▶ _Objective_
Copy the listing below verbatim, from the line with "Click the zoom in plus button" up to and including the line with "I will coord(67,45).".

▶ _Input records_
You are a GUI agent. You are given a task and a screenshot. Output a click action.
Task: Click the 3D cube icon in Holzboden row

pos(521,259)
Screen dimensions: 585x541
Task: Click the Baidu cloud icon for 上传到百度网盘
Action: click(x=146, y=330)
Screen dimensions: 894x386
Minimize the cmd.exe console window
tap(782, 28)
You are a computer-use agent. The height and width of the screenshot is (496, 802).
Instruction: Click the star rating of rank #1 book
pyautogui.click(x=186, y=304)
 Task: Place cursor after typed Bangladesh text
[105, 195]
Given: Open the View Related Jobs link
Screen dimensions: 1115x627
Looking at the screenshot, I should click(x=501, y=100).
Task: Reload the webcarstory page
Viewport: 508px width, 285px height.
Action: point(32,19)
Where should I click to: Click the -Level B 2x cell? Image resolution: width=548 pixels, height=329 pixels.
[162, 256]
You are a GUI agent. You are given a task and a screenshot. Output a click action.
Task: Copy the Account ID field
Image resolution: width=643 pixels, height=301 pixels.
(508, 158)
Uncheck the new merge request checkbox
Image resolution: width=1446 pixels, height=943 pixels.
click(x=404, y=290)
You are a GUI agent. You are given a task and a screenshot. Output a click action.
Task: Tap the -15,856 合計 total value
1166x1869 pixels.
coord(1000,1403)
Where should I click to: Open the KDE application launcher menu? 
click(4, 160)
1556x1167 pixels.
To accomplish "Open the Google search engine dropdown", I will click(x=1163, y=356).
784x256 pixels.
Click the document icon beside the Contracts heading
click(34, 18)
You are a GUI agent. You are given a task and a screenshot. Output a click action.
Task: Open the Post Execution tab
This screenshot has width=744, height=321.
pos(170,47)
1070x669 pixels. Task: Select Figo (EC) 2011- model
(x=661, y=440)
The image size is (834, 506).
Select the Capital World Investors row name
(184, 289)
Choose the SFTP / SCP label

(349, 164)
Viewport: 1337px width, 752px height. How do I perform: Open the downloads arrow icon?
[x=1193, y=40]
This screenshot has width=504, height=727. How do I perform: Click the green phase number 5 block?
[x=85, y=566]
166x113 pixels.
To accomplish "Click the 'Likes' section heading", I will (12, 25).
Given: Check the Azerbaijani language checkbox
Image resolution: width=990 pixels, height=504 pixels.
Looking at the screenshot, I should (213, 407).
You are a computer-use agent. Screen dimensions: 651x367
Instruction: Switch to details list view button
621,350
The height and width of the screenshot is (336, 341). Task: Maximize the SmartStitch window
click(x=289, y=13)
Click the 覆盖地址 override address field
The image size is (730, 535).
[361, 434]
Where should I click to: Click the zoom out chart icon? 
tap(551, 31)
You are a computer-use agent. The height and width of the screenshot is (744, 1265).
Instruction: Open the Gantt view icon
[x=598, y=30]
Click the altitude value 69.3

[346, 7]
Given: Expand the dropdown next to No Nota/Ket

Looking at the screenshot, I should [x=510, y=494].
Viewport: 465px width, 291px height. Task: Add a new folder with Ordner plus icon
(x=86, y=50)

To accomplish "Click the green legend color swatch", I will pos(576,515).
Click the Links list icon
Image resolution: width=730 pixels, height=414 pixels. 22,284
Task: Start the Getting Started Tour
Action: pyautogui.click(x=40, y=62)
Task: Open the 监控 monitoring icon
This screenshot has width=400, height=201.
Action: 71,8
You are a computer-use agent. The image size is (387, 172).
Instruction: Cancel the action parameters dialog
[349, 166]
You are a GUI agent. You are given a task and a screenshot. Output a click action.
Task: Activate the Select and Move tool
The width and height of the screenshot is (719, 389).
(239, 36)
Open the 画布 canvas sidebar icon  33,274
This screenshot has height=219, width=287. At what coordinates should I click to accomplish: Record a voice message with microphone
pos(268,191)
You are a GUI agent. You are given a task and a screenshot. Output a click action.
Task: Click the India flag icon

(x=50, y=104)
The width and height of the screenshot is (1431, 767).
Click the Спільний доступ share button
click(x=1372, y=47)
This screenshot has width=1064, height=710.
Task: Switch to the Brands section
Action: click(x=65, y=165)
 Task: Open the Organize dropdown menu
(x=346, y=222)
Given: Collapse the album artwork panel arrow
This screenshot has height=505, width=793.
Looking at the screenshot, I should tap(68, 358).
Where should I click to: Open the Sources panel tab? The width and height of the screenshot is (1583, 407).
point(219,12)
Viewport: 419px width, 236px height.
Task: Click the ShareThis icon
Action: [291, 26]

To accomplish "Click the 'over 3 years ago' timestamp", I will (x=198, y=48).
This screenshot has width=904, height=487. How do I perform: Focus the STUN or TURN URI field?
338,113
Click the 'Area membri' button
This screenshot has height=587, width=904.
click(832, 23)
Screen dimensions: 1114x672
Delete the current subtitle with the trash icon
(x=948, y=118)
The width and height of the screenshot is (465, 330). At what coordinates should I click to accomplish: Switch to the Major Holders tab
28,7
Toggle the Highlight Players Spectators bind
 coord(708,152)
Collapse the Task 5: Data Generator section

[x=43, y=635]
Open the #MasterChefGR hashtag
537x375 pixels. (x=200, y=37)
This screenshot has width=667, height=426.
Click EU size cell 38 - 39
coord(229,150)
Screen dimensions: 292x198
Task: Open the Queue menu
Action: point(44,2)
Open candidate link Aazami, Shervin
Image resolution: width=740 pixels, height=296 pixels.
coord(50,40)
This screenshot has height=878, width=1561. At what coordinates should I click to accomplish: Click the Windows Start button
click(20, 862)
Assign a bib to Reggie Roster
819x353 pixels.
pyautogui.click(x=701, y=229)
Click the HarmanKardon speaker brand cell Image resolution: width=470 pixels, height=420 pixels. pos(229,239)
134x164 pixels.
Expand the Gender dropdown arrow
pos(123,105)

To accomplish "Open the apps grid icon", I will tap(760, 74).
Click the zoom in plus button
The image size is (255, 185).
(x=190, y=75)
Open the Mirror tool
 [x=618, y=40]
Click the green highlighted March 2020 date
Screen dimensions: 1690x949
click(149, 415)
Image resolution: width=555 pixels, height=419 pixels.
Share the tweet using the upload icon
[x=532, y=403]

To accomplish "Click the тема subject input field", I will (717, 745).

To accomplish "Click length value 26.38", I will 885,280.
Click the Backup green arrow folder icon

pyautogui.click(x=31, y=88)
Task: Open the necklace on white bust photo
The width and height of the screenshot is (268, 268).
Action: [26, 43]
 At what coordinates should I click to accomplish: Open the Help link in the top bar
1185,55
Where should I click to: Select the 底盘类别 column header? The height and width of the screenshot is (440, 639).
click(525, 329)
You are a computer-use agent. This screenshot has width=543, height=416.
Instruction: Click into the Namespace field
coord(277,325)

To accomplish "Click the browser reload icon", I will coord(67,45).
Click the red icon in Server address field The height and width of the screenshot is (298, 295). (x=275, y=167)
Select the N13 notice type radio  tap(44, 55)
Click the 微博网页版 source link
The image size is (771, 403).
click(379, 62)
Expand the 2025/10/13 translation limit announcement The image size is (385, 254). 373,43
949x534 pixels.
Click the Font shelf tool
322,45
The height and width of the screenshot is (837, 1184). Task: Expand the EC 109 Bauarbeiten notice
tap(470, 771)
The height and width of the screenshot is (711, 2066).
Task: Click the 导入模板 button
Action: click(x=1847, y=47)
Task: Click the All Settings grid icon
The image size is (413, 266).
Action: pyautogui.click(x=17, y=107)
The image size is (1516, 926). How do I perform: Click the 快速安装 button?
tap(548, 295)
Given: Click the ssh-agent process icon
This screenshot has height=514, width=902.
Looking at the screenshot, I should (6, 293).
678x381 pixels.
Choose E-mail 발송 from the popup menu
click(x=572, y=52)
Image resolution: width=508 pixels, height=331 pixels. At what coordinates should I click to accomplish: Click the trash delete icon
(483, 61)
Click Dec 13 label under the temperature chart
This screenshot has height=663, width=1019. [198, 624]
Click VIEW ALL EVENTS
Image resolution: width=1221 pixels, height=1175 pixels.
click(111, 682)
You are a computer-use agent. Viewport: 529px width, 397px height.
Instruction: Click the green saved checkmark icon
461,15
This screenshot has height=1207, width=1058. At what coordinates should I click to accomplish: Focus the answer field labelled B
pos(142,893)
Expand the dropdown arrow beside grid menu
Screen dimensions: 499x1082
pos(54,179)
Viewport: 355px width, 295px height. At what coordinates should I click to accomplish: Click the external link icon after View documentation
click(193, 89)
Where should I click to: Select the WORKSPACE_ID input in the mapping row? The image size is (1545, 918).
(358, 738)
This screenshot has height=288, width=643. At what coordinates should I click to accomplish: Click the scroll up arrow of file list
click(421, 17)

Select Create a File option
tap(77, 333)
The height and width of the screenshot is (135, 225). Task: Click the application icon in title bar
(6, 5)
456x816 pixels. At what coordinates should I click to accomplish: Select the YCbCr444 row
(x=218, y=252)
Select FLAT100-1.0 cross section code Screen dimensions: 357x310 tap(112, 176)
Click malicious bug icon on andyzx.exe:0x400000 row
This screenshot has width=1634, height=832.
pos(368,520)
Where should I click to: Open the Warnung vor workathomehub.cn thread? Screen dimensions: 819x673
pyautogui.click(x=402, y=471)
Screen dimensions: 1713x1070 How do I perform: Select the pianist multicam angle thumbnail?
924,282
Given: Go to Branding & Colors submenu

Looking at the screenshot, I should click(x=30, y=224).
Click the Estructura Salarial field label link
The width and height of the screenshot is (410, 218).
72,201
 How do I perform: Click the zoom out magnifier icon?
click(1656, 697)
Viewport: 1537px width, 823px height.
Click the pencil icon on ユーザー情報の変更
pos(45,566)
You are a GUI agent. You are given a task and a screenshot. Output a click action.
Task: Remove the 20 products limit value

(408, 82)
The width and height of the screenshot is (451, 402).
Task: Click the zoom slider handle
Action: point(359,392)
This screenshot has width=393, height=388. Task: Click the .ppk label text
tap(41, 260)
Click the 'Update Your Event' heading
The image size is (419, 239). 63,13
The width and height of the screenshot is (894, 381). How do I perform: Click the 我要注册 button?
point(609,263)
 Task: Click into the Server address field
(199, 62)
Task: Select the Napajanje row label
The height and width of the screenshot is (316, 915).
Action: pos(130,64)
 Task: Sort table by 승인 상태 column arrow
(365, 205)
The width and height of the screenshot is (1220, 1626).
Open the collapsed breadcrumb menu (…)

▶ _Exercise response_
Click the zoom in plus button
The image size is (255, 185).
(x=190, y=75)
Open the Mirror tool
 [x=618, y=40]
Click the green highlighted March 2020 date
Screen dimensions: 1690x949
click(149, 415)
Image resolution: width=555 pixels, height=419 pixels.
Share the tweet using the upload icon
[x=532, y=403]

To accomplish "Click the тема subject input field", I will (717, 745).

To accomplish "Click length value 26.38", I will 885,280.
Click the Backup green arrow folder icon

pyautogui.click(x=31, y=88)
Task: Open the necklace on white bust photo
The width and height of the screenshot is (268, 268).
Action: [26, 43]
 At what coordinates should I click to accomplish: Open the Help link in the top bar
1185,55
Where should I click to: Select the 底盘类别 column header? The height and width of the screenshot is (440, 639).
click(525, 329)
You are a computer-use agent. This screenshot has width=543, height=416.
Instruction: Click into the Namespace field
coord(277,325)

To accomplish "Click the browser reload icon", I will coord(67,45).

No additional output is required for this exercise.